SOURCE MATERIAL ::
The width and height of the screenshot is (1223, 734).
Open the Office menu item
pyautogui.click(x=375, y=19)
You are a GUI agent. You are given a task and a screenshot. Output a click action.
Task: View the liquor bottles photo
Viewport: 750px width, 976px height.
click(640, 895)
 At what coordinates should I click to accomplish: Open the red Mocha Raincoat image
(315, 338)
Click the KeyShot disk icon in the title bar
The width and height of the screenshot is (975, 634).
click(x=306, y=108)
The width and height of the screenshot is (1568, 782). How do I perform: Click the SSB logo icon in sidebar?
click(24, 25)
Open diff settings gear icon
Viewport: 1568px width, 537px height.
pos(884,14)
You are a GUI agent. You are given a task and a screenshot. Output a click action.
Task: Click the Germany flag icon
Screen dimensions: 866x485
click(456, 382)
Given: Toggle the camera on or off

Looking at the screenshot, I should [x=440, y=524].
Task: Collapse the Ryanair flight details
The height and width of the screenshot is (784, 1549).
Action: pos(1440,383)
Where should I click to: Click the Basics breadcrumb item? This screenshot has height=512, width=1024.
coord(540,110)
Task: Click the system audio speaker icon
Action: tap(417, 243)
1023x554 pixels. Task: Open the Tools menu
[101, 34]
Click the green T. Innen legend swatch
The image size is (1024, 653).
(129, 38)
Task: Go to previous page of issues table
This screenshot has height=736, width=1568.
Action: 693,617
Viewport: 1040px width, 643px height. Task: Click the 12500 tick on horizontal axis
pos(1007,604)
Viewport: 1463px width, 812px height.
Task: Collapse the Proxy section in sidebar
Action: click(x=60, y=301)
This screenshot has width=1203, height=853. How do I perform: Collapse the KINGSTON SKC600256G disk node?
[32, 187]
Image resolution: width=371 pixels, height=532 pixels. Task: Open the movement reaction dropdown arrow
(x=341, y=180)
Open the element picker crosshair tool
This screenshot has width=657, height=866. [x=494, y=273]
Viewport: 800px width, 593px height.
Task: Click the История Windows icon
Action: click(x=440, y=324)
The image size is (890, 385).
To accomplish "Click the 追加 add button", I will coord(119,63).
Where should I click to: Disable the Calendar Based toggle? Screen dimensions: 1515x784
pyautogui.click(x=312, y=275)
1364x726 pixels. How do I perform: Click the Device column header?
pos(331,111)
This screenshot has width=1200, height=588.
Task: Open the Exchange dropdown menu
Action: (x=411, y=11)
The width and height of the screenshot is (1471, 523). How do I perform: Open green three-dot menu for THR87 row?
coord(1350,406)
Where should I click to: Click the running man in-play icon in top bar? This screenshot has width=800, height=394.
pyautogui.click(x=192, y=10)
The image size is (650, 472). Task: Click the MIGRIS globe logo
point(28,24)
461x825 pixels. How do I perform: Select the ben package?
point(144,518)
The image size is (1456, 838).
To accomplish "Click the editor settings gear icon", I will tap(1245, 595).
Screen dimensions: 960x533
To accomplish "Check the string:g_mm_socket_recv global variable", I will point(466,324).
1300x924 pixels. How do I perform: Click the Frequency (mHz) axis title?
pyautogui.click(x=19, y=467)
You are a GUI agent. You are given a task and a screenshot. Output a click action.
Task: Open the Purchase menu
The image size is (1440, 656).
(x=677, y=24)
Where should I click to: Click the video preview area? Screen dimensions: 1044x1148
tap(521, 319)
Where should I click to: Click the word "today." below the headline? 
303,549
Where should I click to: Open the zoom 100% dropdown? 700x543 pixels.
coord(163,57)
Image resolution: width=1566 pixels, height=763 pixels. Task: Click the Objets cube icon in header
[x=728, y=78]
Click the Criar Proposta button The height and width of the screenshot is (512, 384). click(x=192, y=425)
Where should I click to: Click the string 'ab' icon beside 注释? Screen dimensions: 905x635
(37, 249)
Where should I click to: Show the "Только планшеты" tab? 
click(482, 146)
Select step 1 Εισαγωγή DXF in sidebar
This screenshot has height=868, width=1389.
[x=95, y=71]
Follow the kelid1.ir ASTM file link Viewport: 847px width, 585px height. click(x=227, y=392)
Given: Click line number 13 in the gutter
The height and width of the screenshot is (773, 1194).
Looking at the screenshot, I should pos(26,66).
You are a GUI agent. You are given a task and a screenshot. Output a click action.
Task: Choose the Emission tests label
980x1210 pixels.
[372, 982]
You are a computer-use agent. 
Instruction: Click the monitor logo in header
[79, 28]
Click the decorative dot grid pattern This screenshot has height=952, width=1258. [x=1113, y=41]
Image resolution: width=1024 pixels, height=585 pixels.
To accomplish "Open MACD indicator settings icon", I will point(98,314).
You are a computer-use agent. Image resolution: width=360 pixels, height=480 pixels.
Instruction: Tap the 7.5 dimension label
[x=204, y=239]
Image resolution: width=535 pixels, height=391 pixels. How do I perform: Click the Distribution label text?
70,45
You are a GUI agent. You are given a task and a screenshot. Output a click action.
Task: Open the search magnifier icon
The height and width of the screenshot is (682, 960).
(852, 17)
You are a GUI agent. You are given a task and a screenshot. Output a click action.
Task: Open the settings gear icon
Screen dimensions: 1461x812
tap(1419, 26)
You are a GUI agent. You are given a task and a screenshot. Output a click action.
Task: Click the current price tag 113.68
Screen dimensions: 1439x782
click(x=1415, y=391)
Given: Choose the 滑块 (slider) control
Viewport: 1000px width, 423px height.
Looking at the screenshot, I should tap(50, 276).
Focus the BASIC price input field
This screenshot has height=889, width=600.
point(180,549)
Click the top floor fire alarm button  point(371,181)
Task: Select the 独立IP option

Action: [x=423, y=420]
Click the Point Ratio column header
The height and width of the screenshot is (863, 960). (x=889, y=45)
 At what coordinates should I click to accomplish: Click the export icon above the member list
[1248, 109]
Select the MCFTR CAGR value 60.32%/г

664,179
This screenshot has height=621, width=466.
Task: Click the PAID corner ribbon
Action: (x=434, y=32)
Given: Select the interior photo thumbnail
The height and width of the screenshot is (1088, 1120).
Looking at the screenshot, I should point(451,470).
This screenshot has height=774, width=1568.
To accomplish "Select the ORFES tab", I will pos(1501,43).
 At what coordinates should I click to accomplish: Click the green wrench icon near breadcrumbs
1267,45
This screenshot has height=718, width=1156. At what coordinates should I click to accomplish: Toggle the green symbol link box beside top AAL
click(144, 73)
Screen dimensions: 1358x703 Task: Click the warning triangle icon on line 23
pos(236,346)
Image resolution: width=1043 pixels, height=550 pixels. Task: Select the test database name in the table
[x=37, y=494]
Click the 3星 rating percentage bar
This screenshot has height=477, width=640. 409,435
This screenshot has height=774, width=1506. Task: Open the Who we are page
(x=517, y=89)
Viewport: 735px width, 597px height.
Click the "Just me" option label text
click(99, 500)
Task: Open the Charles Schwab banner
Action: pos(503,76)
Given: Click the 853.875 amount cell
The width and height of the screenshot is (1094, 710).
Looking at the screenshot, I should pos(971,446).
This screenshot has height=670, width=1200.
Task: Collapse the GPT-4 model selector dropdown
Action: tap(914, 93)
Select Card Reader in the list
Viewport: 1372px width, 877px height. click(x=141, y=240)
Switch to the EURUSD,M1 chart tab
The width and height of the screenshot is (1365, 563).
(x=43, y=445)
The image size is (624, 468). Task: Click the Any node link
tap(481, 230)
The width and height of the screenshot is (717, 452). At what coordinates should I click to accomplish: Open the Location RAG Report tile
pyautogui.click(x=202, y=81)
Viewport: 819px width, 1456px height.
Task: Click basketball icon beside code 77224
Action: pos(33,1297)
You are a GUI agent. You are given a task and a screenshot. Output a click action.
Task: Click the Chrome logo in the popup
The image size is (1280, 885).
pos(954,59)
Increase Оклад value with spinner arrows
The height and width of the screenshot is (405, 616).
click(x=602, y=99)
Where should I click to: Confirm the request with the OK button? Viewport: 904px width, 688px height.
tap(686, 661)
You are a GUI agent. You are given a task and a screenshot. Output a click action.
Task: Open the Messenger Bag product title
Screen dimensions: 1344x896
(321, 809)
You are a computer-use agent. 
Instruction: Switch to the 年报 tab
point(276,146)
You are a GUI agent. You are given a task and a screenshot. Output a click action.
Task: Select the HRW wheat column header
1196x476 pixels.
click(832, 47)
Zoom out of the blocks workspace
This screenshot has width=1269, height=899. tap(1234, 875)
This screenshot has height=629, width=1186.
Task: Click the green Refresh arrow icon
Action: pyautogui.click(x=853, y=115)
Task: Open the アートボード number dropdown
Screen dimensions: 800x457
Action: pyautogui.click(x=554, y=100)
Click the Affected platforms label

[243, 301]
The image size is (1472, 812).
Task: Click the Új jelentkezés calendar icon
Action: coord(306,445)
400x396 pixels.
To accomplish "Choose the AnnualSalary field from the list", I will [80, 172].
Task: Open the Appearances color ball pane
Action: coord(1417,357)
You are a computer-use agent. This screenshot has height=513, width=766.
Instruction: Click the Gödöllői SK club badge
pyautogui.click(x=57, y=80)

TASK OBJECTIVE ::
Locate the lines above that hold the word "number". Show every one of them.

ANSWER TO THIS PROBLEM ::
Given: Click line number 13 in the gutter
Task: Open the アートボード number dropdown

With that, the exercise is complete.